La molécule active du Round Up, la molécule herbicide, s’appelle le glyphosate. C’est une molécule qui a été "créée" par des chimistes suisses à la fin des années 40 ; Monsanto en a étudié les propriétés herbicides, et l’a brevetée à la fin des années 70. Monsanto est donc propriétaire du glyphosate breveté en tant qu’herbicide. C’est une molécule assez merveilleuse, puisqu’il s’agit d’un "herbicide total". Qui tue tout, réellement. C’est formidable pour la SNCF, pour les parcs et jardins, pour les bords de route, etc…
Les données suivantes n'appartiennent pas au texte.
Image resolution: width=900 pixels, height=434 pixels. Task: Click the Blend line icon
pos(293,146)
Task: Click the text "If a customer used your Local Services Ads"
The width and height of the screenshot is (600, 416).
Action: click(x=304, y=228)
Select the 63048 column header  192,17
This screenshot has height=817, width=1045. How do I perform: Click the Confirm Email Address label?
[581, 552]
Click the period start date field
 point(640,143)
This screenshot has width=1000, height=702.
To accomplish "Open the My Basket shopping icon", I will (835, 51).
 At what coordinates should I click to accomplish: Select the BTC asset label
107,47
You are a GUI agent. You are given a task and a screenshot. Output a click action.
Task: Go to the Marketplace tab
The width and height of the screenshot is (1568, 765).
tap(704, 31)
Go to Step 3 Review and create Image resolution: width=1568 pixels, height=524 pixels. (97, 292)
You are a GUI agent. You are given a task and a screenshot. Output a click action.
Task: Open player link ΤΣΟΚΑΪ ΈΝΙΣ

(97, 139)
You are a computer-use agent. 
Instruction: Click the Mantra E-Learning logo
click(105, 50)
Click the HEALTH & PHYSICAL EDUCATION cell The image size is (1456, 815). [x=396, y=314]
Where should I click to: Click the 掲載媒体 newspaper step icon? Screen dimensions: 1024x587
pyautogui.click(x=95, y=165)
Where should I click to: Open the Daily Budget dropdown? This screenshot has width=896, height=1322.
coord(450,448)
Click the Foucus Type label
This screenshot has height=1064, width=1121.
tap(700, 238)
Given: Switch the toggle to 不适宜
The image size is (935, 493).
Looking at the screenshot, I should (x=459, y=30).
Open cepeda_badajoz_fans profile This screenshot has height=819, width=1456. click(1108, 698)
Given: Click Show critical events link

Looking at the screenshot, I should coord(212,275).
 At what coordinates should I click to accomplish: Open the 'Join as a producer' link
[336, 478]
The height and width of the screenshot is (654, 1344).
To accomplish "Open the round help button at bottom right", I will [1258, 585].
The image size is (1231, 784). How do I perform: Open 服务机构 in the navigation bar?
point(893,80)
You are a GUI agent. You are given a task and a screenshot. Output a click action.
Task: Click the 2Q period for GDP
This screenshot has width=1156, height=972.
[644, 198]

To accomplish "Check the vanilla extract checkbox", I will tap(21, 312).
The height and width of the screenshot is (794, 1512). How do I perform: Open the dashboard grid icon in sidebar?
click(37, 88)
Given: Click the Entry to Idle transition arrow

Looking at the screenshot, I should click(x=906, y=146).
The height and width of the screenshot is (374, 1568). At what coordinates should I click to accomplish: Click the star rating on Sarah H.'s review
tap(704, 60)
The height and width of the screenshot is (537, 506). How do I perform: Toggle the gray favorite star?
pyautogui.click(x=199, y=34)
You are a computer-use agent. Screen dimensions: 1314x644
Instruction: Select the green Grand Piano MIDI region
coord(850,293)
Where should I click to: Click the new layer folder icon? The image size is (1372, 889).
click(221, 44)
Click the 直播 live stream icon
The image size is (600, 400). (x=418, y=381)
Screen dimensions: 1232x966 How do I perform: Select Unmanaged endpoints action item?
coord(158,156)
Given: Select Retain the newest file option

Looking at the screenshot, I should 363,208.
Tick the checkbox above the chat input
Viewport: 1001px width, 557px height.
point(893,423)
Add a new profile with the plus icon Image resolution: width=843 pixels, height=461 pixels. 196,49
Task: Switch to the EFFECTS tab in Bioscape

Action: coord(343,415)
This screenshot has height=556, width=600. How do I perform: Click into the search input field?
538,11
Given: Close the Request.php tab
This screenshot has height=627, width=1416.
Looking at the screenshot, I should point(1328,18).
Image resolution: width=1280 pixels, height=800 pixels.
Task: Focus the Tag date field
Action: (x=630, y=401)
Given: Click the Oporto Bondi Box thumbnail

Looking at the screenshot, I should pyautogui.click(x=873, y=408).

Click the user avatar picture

Le glyphosate a longtemps été considéré comme inoffensif, grâce à la propagande de Monsanto, qui protégeait la meilleure de ses vaches-à-profit. Mais quand certaines préoccupations écologiques ont commencé à émerger, les gens de Monsanto ont pensé que ce serait génial de pouvoir le transformer en "herbicide spécifique". C’est-à-dire de réaliser une manipulation génétique sur une plante pour la rendre tolérante à cet herbicide total. L’herbicide total deviendrait ainsi un herbicide spécifique : tout crèverait sauf cette plante, rendue tolérante à cet herbicide. A partir du moment où des plants de maïs, d’orge, de blé, d’avoine, de tout ce que vous pouvez imaginer, même des forêts entières, seront tolérants au glyphosate, celui-ci pourra être utilisé sur l’ensemble de la planète. Le but de Monsanto est là : maximiser l’utilisation de glyphosate. Et leur stratégie a plutôt bien réussi, même si elle se heurte à des résistances et à l’inquiétude d’une partie du public.
Le deuxième coup de génie de Monsanto a été de lier complètement l’achat de semences tolérantes au glyphosate à son propre herbicide breveté. Donc d’obliger les agriculteurs à n’acheter que l’herbicide de marque Monsanto. D’une certaine manière, c’est un moyen de prolonger la durée de vie du brevet, qui était d’environ 20 ans. A partir de 2000, en sortant ces plantes tolérantes à l’herbicide Round Up et puisque l’agriculteur est forcé d’acheter les deux en même temps, Monsanto fait coup double et peut continuer à vendre son herbicide au prix de marque, au lieu de le vendre au prix du générique.
Il s’agit donc de prolonger éternellement la durée de vie du brevet sur le glyphosate et d’arroser l’ensemble de la planète avec cette molécule. Les enjeux sont évidemment considérables : si Monsanto réussit, c’est la planète entière qui sera arrosée de Round Up, et l’entreprise qui fera des profits immenses. La firme est donc prête à tout pour que réussisse ce projet.